The exhibit photographer, Art Moreno Jr., has a two-fold goal for Mentes Hermosas:
First, Art hopes to help end the stereotype that those who are mentally ill are to be feared. Instead he hopes to show that these individuals are beautiful and deserve respect, even in their time of crisis.
Second, he hopes to provide much needed financial assistance to the sanctuary through the funds raised by donations and ticket sales for viewing this world-class, photo exposition. Specifically, $150,000 for the rehabilitation and expansion of the facility. 100% of all proceeds will be given to Vision in Action as one of Moreno’s most enduring heartfelt goals is to bring recognition and support to the inspiring work being done by the sanctuary.
MADE IN ITALY
The images shown in this exhibit will be printed on 24x60” double-sided, ultra transparent floor standing acrylic panels to showcase the vibrant colors and stunning details of the photos. This medium offers great print fidelity and simple color management that lends itself to an impeccable finished product. The panels shown here were custom-made in Italy by GraphiStudio for breathtaking results.
In my years of experience as a commercial photographer with a particular passion for portraiture, I’ve often found it curious why most people are so standoffish when they find themselves around anyone who’s described “as different.” The difference may be mental or physical... obvious or not. It’s the label, however, that always seems to stick and that which defines someone as mentally or physically ill, handicapped, or to put it more politely... unique.
Most of us have never taken the time to look directly into the faces of those who struggle with a mental or physical challenge or to try to see beyond that which is obvious. Perhaps we avoid people with mental illness because they’re not perceived as normal. I’ve often wondered myself how such people may even perceive me.
Art Moreno Jr., Exhibit Photographer
“Mentes Hermosas,” (Beautiful Minds) is a portrait exhibit I captured of a community of unique individuals who all reside at an obscure mental facility in Juárez, Mexico. I created this gallery with the intention to shine a light on a slice of humanity that is often tucked away and forgotten. The story of each patient accompanies their portrait for a privilege rarely given. I hope this collection of images will change the way you see human frailty and the affect it has on us all.
Each portrait was captured on location at Visión En Acción Misión Rescate A.C. in Cuidad Juárez, Mexico. For the past 25 years, Vision in Action, (as it’s known in English) has been a safe haven for individuals suffering with neurological and mental conditions. For those struggling with mental illness, their needs can be extensive and ever-present. The sanctuary offers free and loving assistance to a population in need of constant care on a daily basis.

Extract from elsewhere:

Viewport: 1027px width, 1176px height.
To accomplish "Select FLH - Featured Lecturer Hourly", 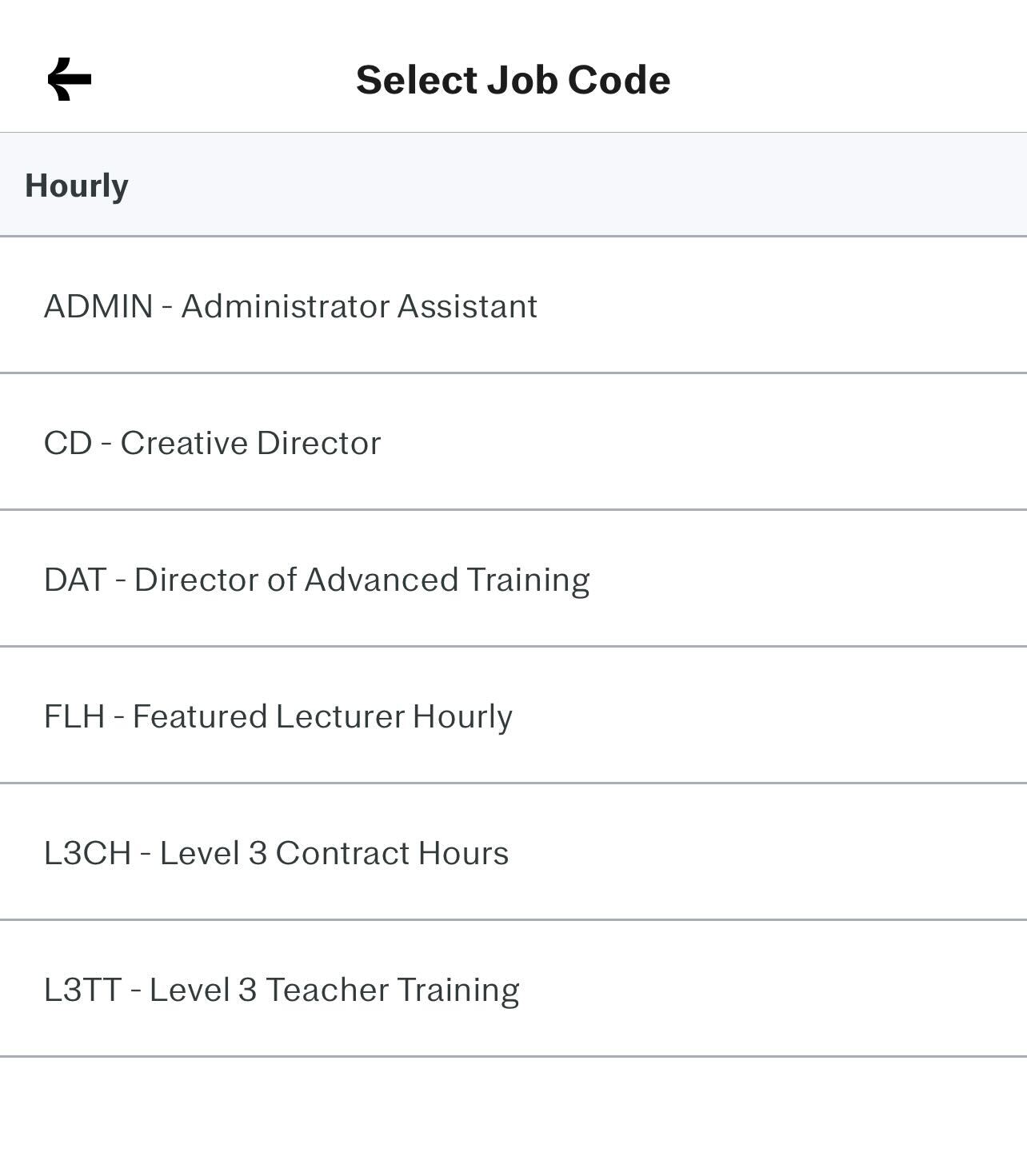I will tap(514, 716).
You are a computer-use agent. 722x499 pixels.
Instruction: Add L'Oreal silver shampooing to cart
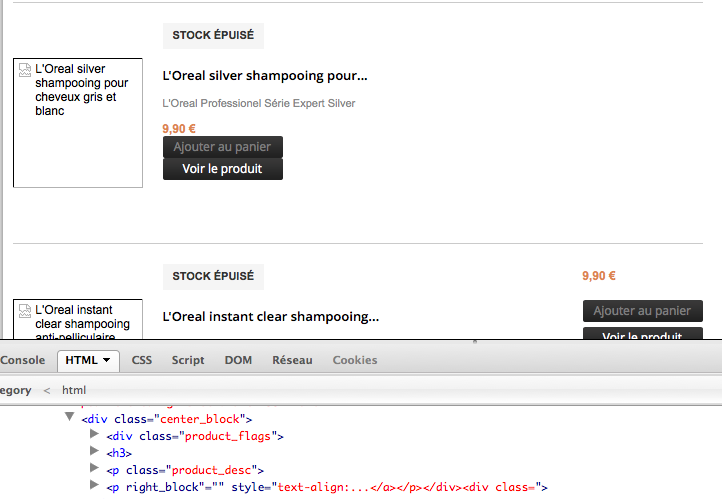coord(222,147)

For this exhibit, the founder of the sanctuary, Pastor Jose Antonio Galvan together with his assistant, Josue, (a former patient who now works as a nurse at the facility) gently helped each of the patients to pose in a way that was comfortable for them while explaining that I was merely there to capture their photo. Once they were ready, each subject expressed themselves as they liked. The facial expression, pose and attitude presented by each individual was completely spontaneous and organic.
This exhibit’s goal is to bring attention and much needed help through volunteerism and financial assistance to the precious lives that are represented here. As you learn about these challenged souls...our brothers and sisters of humanity, may you not only gain a better understanding of the frailness of mankind but, may you also allow yourself to be moved by the stories that come to life in this exhibit.